Posted on: Thursday, 24 July 2008, 00:00 CDT

By Caprice Young

LAST week the Los Angeles public school system was rocked with sobering news: According to the state, one in three Los Angeles Unified students is dropping out. But buried deep within the data was a sign of encouragement -- charter high schools are showing strong signs of reducing this trend. In fact, every charter high school in Los Angeles Unified last year reported a dropout rate significantly lower than not only the school district's average, but the state's as well.

Yet despite this and other positive developments within the growing charter school movement, critics continue to cast aspersions on charter schools, repeating the same tired arguments that they've unsuccessfully used for years.

These arguments basically boil down to four points: Charter schools make their decisions locally, they select the best students, they're smaller, and they cause the district to lose funds as taxpayer money follows students to the schools they choose.

Yes, charter schools get to make their decisions locally, and since they're held accountable for how their students learn, this school-site control encourages innovation that leads to greater learning.

In contrast, a public-school system where seven school board members make every decision affecting nearly 700,000 students will have difficulty improving student achievement. I remember serving on the school board, when seven grown-ups would spend half a day debating the merits of whether schools should use forks or sporks during lunch. These decisions and vastly more important ones that impact learning should be left to educational professionals.

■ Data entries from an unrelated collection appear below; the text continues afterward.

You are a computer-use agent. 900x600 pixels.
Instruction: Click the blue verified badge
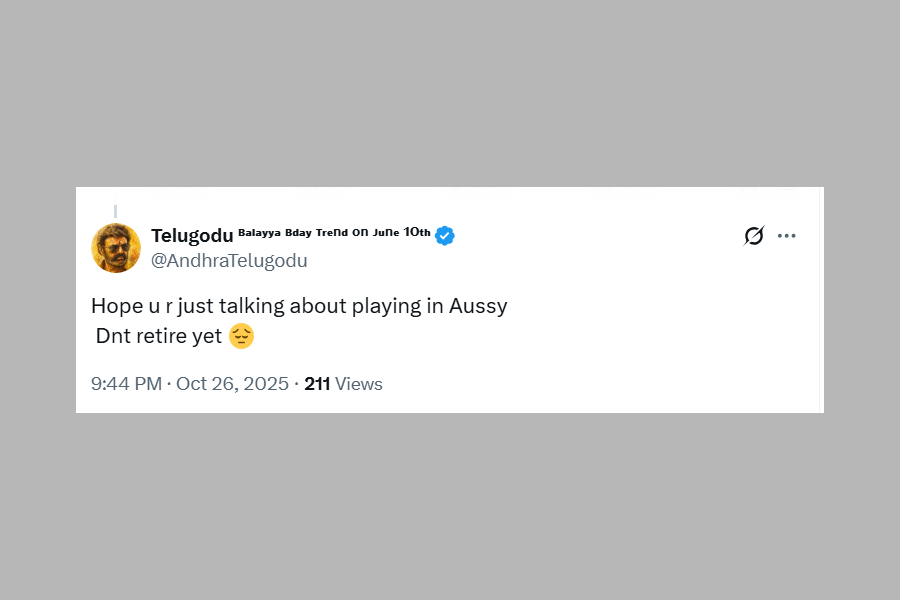tap(445, 235)
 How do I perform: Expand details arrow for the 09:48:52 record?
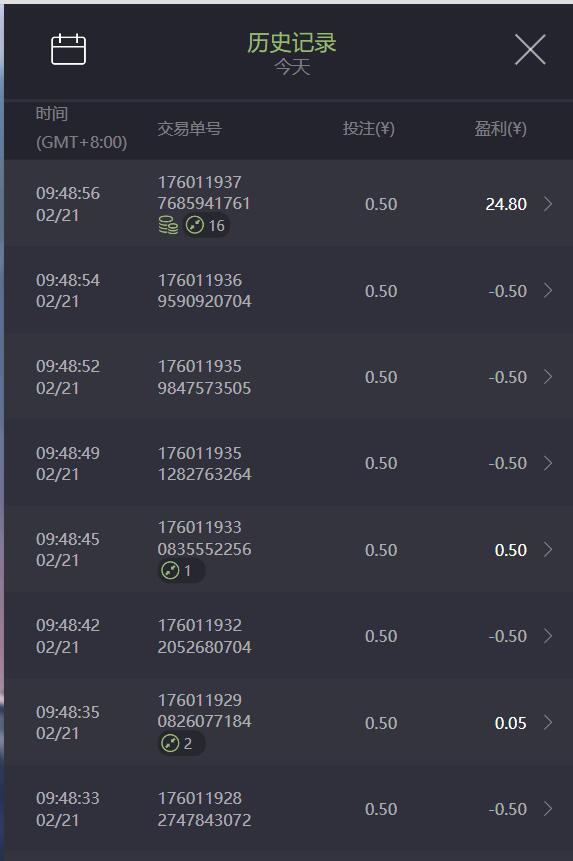(548, 377)
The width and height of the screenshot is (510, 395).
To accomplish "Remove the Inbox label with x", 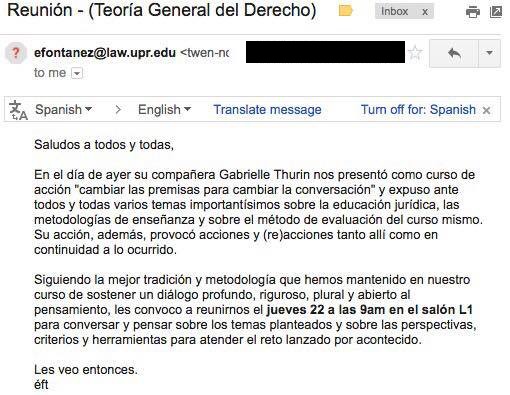I will click(x=425, y=12).
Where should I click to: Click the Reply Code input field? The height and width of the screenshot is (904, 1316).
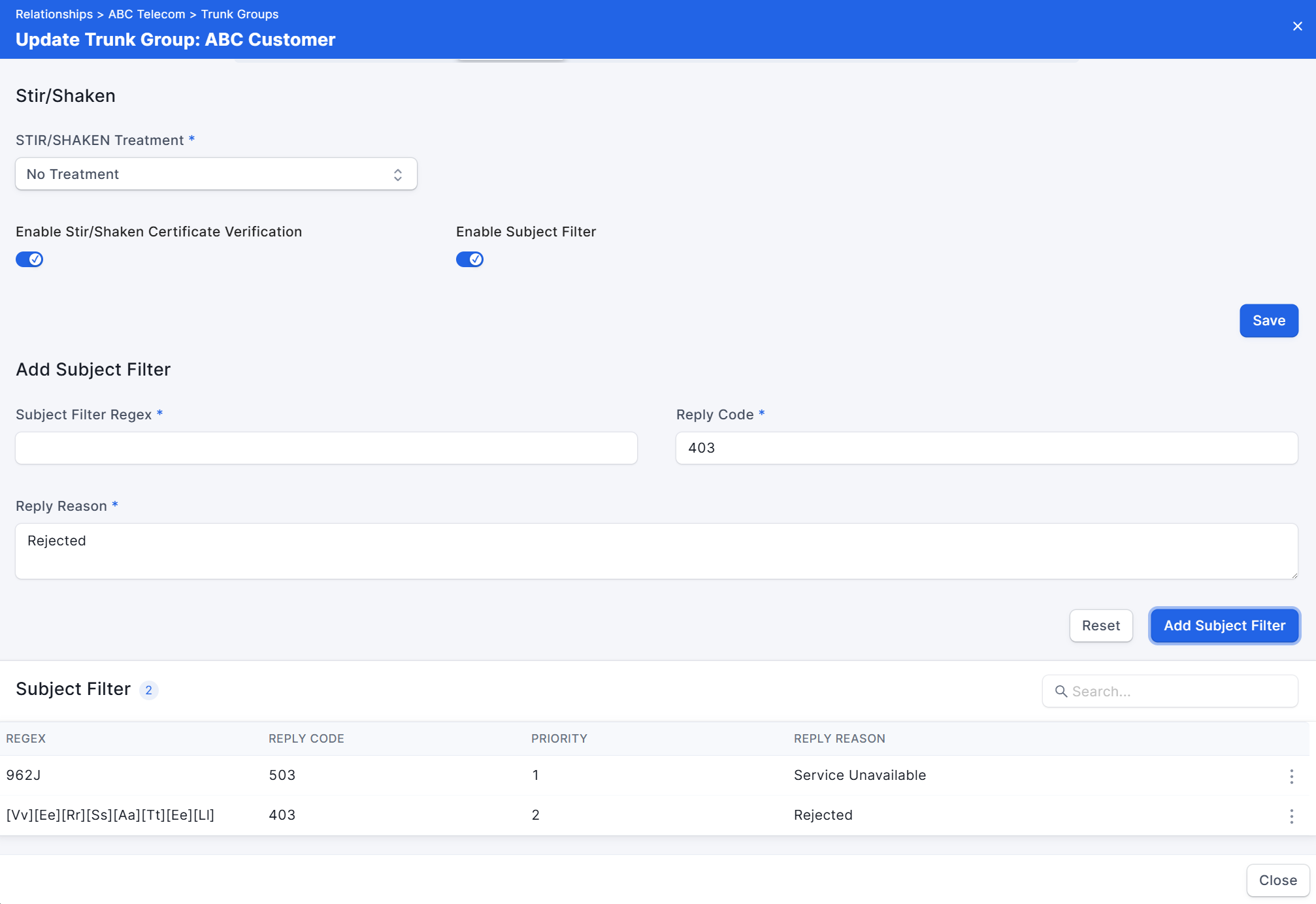pos(986,448)
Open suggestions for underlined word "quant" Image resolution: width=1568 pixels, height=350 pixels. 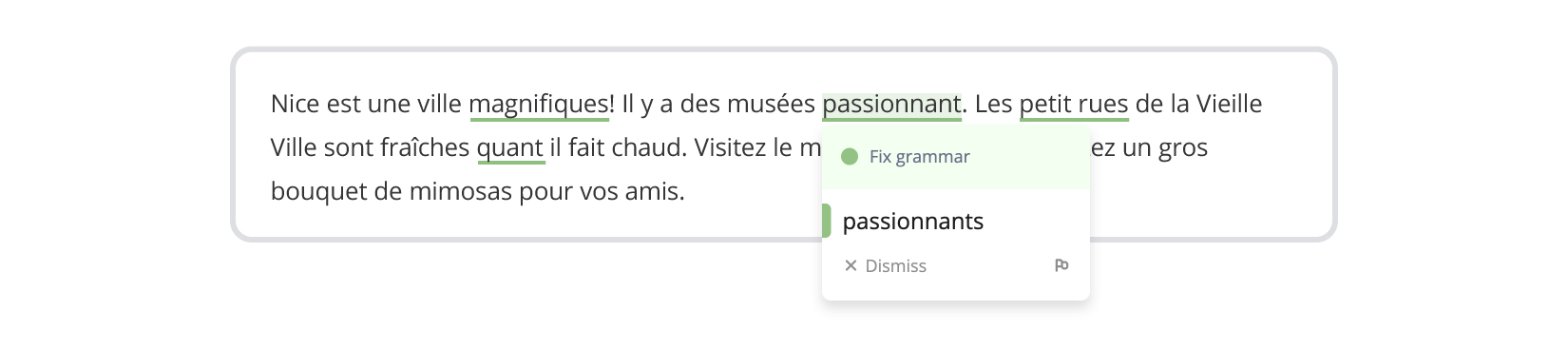click(510, 147)
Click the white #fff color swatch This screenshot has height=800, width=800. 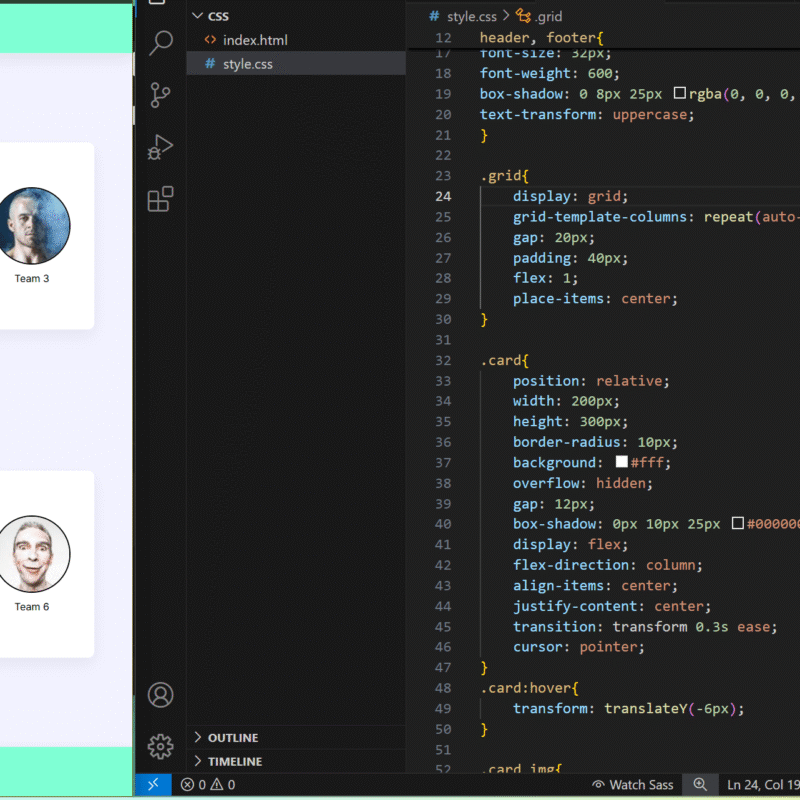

The second argument of preferential student-selection has consistently been debunked by academic research. Charter schools accept all students using public lotteries, not special selection. A 2005 Rand Corp. report again put this myth to rest when it found that in California, "African-American and Hispanic students were more likely to transfer to a charter school than other students, and this was especially true for African-American students." This underscores why public school choice is critical to closing the achievement gap, considering that a staggering 41.6 percent of African-American students drop out of district schools.

Third, it's unfair to dismiss charters' higher performance simply because they're smaller. Parents want the option of enrolling their child in a smaller, safer public school where every teacher knows every student by name. They know that when children feel safe, chances are greater that learning will occur -- and the data prove this.

Last, it's true that charter schools do take away some control from downtown headquarters. In charters, money is spent on students, rather than in bureaucratic red tape.

Critics such as LAUSD school board member Julie Korenstein need to ask themselves what's worse -- seeing thousands of students choose charter schools, or watching tens of thousands of Los Angeles Unified students drop out of school altogether?

Commenting on last month's report that found that most charter schools are academically outperforming their neighborhood peers, Senior Deputy Superintendent Ray Cortines said, "I think that what it says is that they have some best practices, and those should be replicated in the district in all schools. I would say the same about islands of excellence in the Unified district. ... We need to each learn from each other."

Cortines is right. Let's stop attacking each other with tired falsehoods that don't stand the test of credibility. Let's focus as partners on doing more of what's working for kids.